An April 11 report by the Centers for Disease Control and Prevention buttresses McComb’s claims. In it, the CDC reviewed 88 studies on the correlation between the density of alcohol outlets and concentrations of crime, poverty and health, concluding that “evidence-based strategies such as alcohol outlet density reduction” will “create healthier and safer communities.” One study conducted in Newark, N.J., showed a 1:1 ratio between alcohol outlets and crime. Another study in New Orleans estimated that for every 10 percent increase in density of alcohol outlets selling booze for off-premises consumption, the city’s homicide rate would rise 2.4 percent.

“Here in Portland, we have one (alcohol) outlet per 500 people,” McComb says. “So that’s at least twice as high as other parts of the city.”

Further complicating matters is an Aug. 12, 2012, ruling by U.S. District Judge John G. Heyburn II allowing Kentucky grocery stores to sell liquor. Heyburn did not immediately enforce the ruling, leaving it up to state legislators to take action to tweak the laws, which lawmakers neglected to do in the most recent session.

“Judge Heyburn’s decision and the lack of action by the General Assembly open the door for those type businesses to apply for licenses to sell alcohol,” Portland Councilwoman Cheri Bryant Hamilton, D-5, says in an email. “That means we will have a dramatic increase in those outlets selling beer, malt beverages and liquor in establishments frequented by minors all over our neighborhoods.”

When enacted, the net result of the Heyburn ruling, McComb says, would further catalyze an already ongoing perpetual motion effect, whereby higher densities of alcohol availability lead to higher crimes rates, which in turn retards economic development, which in turn allows for even greater alcohol densities. Lather, rinse, repeat.

“If you have a very high concentration of liquor stores, as a result you have higher crime rates, then other types of businesses and/or residential development are less likely to be attracted to the neighborhood,” McComb says. “It’s sort of a self-perpetuating cycle of negative economic development.”

Marianne Zickuhr, executive director for the nonprofit Preservation Louisville Inc., says that a “dollar store” mentality is converging on west Louisville, to the detriment of neighborhood identity and character.
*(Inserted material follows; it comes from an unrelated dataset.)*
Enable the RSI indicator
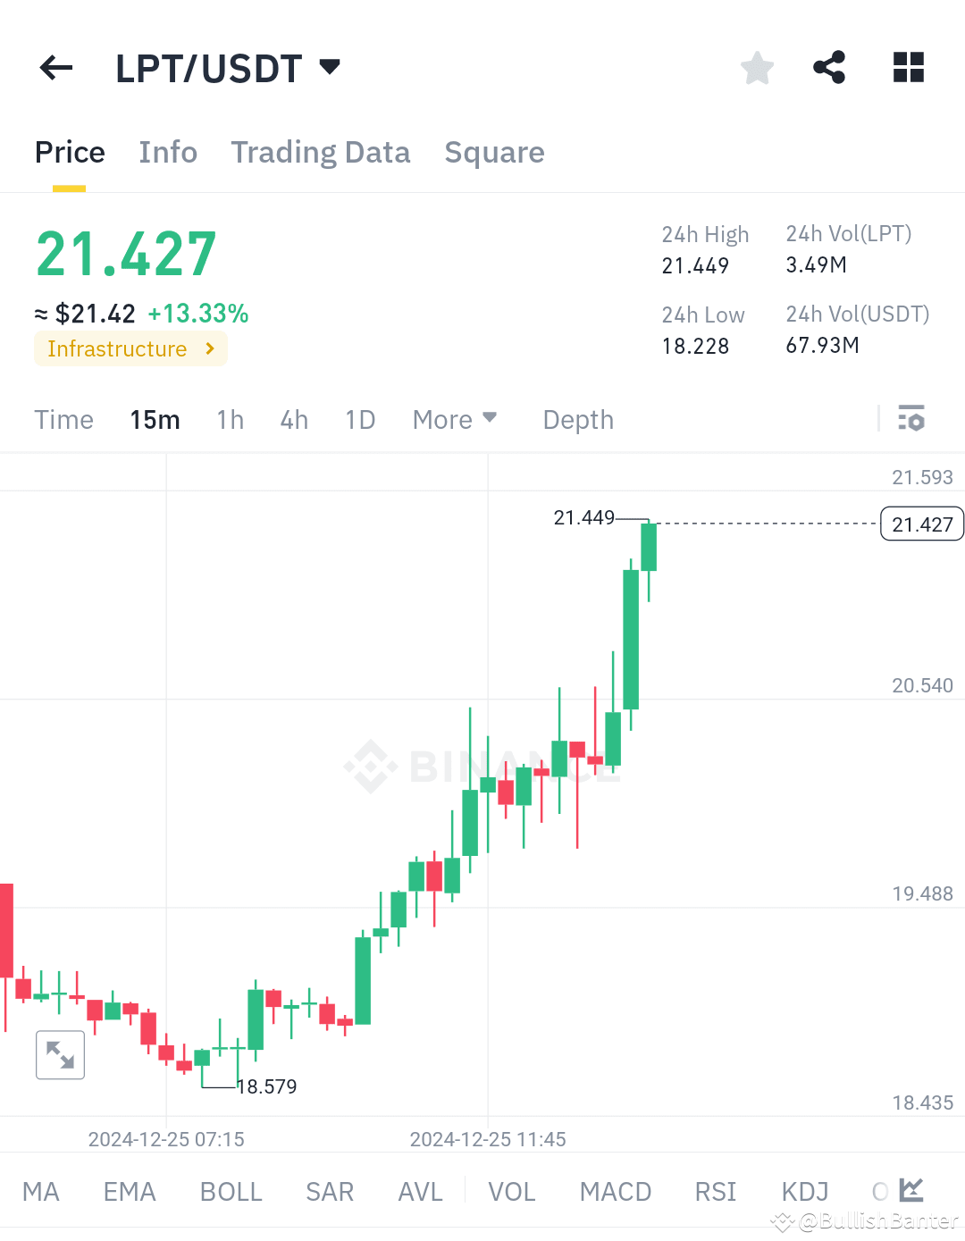 714,1192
“I grew up in Portland. I pay a lot of attention to what goes on there,” Zickuhr says. “And to see these businesses continually try to prey on what some people in Louisville might refer to as underserved areas, and low-income housing areas, the West End just deserves better, and it definitely doesn’t need another … nondescript box that won’t say anything about who we are, what we need, and what I think that neighborhood really deserves.”
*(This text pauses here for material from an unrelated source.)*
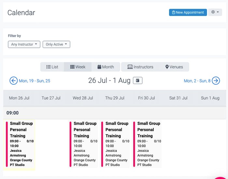The image size is (228, 179).
Task: Switch to Week view
Action: [x=78, y=67]
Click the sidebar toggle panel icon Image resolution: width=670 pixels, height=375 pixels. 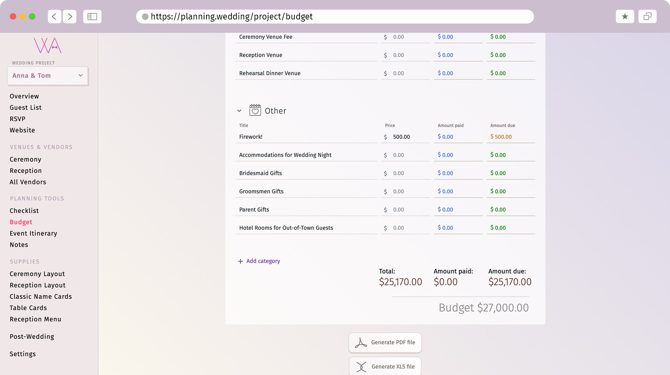pyautogui.click(x=92, y=16)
But rumors that Dollar General will continue its expansion — potentially at the cost of Portland’s deteriorating historic structures — persist. There’s been talk of a potential expansion into the former Unique Thrift store at 617 Carter St. and the Cavalier Building, a two-story brick building on West Market Street that is currently awaiting historic status designation by the Metro Landmarks Commission following a Jan. 16 vote to start the process.

Councilwoman Hamilton says the developer on behalf of Dollar General is working with Portland Now! “on a new design which would maintain the Cavalier building and bring the proposed dollar store flush to it,” thereby sparing its demise.
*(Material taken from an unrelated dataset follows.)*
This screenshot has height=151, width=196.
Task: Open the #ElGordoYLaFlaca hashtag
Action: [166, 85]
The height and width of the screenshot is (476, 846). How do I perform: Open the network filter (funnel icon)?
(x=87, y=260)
Hamilton says she will unveil the plans at a zoning meeting this week.

However, when asked to confirm specific plans for store development in the aforementioned locations, Dollar General spokesman Dan MacDonald says via email, “While our business is growing rapidly, at this time we do not have plans to occupy the former Unique Thrift store in Louisville’s Portland Neighborhood or in the Cavalier Building on West Market Street.”

Further, MacDonald defends the Dollar General’s sale of beer and wine (they do not sell liquor) in some stores, saying they are “sensitive to community concerns” and have embraced a responsible selling model: “Dollar General has implemented policies that include: strict zero-tolerance ID checks, no single-serving sales, no liquor sales, and no on-premise consumption.”